Никакой бытовой и даже государственный антисемитизм не помешал польской культуре осмыслить одно из самых важных и трагических событий XX века. Понять, что Катастрофа была катастрофой не только для евреев, но для всех европейцев. Разглядеть за всем этим макабром непостижимую прежде диалектику расчеловечивания и, наоборот, вочеловечивания людей. Ибо при всех ужасах войны эта гекатомба была воспринята интеллектуалами Польши и всей Европы как чудовищное исключение из правила, генетический сбой во всей европейской цивилизации. Кровавые войны случались и прежде – такой грандиозной бойни, где целая нация была бы приравнена к биологической массе, которую можно не просто уничтожить, но и с пользой оприходовать, – никогда.
Для нас Катастрофа осталась в ряду других катастроф. Их и впрямь было так много, что они сливаются в российском сознании одна с другой. Мясорубка в России XX века стала чем-то привычным. Жизнь людей в лагере – чуть ли не нормой (через них ведь прошла едва ли не треть населения). Переселение народов – будничным событием.
Точно так же, к слову сказать, прошла мимо нашего исторического сознания еще одна мясорубка, правда, совершенно иного рода – Первая мировая война. Сколько памятников, посвященных этой войне, можно увидеть в Европе (во Франции они встречаются чуть ли не в каждом рыбацком поселке, и в местной церкви вы наверняка увидите поминальный список погибших на полях брани)! Сколько произведений искусства пыталось осмыслить случившееся! В российском же национальном сознании Первая мировая фактически стала чем-то вроде прелюдии к октябрьскому мятежу, к внутренним междоусобицам, коллективизации и продразверсткам, строительству коммунизма и ГУЛАГа на одной шестой части суши. Воистину «кровавое колесо», которому совершенно все равно, по кому прокатиться. Тут миллион погибших, там миллион умученных, всех, право, не пересчитать…
Ханна Арендт в связи с нацистскими преступниками некогда ввела в обиход понятие «обыденность зла» (или «банальность зла»), лишив это самое зло привычного инфернального оттенка. Я бы ввела применительно к истории России XX века еще одно: обыденность катастрофы. Не антисемитизм, а именно эта будничность жестокости, привычность к расчеловечеванию людей, судя по всему, и стала причиной того, что тема холокоста в нашем театре и кино фактически не была открыта. Удивительная глухота к этой теме безусловно и наглядно отличает нас от Европы. У нас с ней в XX веке во многом общая история, но все же разные жизнь и судьба.

**Исходные данные**
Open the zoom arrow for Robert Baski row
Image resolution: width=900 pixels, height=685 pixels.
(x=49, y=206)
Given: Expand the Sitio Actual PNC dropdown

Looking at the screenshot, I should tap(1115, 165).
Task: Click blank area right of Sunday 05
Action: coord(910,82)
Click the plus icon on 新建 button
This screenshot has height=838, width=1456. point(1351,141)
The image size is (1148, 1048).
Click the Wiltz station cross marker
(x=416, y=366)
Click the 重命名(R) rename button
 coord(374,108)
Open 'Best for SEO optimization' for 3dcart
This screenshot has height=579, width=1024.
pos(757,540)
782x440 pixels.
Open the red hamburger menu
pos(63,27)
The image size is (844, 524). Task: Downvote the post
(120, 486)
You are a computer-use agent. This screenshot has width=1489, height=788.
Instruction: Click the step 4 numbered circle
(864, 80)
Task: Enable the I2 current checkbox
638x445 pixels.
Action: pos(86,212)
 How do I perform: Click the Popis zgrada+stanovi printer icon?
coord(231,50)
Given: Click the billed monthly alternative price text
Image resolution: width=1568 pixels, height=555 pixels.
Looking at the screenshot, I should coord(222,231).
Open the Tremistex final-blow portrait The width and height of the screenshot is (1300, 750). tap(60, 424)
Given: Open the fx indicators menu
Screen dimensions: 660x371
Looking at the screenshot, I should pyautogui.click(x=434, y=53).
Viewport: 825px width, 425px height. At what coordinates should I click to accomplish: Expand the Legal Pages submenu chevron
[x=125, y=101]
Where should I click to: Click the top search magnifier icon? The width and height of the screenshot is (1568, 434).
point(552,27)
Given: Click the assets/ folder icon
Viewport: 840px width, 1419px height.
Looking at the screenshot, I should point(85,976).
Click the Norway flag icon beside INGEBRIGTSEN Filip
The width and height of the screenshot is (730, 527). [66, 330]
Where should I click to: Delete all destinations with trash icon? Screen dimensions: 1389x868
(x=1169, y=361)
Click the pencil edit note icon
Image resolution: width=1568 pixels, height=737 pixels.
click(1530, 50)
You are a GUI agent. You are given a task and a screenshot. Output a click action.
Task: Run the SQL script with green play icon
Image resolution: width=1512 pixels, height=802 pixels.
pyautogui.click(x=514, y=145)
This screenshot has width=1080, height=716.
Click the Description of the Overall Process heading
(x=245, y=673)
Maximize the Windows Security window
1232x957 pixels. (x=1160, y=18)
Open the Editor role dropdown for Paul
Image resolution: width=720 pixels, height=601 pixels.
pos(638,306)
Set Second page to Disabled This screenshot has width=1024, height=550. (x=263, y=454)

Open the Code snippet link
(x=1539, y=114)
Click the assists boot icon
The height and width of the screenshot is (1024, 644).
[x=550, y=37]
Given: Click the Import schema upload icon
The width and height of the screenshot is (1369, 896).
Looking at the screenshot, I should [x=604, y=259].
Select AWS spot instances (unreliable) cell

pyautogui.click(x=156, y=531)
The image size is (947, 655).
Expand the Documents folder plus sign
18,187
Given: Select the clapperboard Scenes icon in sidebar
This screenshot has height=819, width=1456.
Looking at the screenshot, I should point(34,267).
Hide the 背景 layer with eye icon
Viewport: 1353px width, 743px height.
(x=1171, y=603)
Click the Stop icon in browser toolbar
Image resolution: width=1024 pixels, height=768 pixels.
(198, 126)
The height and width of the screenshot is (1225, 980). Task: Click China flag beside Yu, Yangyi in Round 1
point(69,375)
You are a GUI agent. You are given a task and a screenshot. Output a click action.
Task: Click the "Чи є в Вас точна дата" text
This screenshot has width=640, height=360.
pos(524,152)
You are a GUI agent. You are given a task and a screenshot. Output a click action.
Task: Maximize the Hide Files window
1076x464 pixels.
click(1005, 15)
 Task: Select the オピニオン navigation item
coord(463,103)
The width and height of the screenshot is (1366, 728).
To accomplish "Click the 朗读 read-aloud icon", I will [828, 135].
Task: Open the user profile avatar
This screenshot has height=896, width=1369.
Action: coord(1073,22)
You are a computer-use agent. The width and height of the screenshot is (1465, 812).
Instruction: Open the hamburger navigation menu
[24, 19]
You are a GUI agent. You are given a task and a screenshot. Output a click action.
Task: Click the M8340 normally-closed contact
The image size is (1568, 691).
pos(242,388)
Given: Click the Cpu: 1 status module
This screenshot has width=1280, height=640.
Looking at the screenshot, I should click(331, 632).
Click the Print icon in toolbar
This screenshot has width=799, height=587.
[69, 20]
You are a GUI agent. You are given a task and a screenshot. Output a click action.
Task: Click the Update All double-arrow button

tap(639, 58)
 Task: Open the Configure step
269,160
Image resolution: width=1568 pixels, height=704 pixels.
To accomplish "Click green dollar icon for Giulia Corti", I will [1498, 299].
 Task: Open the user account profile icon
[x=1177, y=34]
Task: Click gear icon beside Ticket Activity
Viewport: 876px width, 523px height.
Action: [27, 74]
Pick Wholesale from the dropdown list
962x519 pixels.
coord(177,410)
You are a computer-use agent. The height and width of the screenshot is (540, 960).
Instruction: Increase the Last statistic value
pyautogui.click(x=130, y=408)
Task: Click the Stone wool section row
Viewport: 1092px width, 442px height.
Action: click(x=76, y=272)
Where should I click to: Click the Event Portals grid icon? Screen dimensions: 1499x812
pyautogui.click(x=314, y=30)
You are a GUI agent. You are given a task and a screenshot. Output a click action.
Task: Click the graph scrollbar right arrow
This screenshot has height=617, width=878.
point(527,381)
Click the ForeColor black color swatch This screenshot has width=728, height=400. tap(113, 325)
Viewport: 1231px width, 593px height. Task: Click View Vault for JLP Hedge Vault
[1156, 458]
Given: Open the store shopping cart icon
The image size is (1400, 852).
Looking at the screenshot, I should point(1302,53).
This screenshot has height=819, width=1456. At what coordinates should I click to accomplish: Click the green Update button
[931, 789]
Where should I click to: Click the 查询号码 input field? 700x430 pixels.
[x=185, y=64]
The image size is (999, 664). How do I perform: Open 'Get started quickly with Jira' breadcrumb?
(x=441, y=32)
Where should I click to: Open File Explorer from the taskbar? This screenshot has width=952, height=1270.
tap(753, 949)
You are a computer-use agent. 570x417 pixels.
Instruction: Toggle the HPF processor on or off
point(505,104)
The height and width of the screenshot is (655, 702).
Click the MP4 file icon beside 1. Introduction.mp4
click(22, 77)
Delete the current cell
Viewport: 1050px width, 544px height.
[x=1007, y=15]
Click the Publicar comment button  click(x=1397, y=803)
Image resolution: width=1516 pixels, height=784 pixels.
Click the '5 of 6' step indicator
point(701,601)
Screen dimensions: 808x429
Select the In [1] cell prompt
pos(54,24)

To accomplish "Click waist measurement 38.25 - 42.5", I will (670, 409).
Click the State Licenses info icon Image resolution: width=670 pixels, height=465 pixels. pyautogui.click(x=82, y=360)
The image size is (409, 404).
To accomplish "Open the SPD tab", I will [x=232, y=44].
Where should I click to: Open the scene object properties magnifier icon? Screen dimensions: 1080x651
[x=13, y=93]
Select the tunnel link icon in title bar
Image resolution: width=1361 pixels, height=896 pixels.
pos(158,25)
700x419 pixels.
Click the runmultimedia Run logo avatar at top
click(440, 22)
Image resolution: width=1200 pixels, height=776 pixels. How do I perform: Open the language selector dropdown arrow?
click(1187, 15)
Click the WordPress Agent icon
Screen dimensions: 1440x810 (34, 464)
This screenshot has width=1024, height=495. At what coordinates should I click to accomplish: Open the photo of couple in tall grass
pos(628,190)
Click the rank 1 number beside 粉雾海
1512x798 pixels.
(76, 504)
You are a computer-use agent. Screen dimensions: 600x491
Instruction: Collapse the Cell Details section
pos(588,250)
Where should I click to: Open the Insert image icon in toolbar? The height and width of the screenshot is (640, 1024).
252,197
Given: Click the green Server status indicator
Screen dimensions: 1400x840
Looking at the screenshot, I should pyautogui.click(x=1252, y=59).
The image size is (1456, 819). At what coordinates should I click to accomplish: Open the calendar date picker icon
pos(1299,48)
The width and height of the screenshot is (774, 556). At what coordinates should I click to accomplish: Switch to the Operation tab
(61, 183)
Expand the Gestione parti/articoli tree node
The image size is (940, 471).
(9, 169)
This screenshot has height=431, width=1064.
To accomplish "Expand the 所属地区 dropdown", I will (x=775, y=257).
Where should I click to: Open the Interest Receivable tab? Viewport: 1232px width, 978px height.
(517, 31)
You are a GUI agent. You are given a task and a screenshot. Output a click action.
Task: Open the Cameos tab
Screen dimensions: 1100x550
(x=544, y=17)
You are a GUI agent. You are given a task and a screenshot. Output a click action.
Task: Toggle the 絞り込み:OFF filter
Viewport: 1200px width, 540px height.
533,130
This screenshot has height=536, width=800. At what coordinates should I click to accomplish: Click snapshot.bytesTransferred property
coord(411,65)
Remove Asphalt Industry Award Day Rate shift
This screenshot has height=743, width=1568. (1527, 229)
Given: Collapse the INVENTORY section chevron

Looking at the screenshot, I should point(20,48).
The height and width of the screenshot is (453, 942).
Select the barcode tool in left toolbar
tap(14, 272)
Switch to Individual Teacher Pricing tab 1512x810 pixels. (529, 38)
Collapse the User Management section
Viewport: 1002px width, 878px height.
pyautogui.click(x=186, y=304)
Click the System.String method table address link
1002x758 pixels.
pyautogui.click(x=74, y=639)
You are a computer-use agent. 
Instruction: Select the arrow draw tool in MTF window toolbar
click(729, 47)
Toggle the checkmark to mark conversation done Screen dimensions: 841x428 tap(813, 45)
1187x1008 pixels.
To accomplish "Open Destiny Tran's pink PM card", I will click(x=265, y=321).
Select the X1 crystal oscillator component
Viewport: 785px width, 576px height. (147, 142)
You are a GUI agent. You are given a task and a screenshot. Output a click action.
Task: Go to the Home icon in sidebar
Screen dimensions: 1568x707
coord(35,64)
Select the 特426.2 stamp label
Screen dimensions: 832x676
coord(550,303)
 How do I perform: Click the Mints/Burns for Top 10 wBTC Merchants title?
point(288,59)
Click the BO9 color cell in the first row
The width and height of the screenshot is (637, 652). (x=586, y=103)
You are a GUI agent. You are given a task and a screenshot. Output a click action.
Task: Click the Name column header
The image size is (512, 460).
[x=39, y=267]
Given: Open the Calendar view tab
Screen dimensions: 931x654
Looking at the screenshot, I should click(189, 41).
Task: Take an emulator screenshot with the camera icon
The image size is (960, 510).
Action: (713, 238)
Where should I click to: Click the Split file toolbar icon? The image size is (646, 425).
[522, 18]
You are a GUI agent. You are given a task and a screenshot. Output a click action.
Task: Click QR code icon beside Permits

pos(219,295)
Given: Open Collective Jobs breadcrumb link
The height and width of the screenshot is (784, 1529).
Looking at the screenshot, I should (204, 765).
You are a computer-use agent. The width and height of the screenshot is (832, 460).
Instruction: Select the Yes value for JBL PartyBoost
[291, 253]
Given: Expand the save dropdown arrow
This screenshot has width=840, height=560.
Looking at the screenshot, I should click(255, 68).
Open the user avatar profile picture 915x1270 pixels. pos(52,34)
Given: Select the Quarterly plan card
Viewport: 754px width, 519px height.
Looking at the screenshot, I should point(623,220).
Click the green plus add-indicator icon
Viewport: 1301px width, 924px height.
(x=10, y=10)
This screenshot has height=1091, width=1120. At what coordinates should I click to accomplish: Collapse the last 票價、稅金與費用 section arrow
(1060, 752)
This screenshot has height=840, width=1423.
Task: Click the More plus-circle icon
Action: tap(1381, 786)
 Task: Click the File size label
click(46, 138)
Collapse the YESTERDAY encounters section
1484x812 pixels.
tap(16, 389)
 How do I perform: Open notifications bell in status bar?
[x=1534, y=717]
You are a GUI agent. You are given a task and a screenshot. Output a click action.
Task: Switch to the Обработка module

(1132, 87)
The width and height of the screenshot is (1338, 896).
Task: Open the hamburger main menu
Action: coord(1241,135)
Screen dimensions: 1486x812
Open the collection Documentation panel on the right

**Задание**
Приведите заново фрагмент исходного текста, начиная со слов «Для нас Катастрофа» и вплоть до слов «народов – будничным событием.», изменив в нём «Мясорубка» на «Бойня».

**Ответ**
Для нас Катастрофа осталась в ряду других катастроф. Их и впрямь было так много, что они сливаются в российском сознании одна с другой. Бойня в России XX века стала чем-то привычным. Жизнь людей в лагере – чуть ли не нормой (через них ведь прошла едва ли не треть населения). Переселение народов – будничным событием.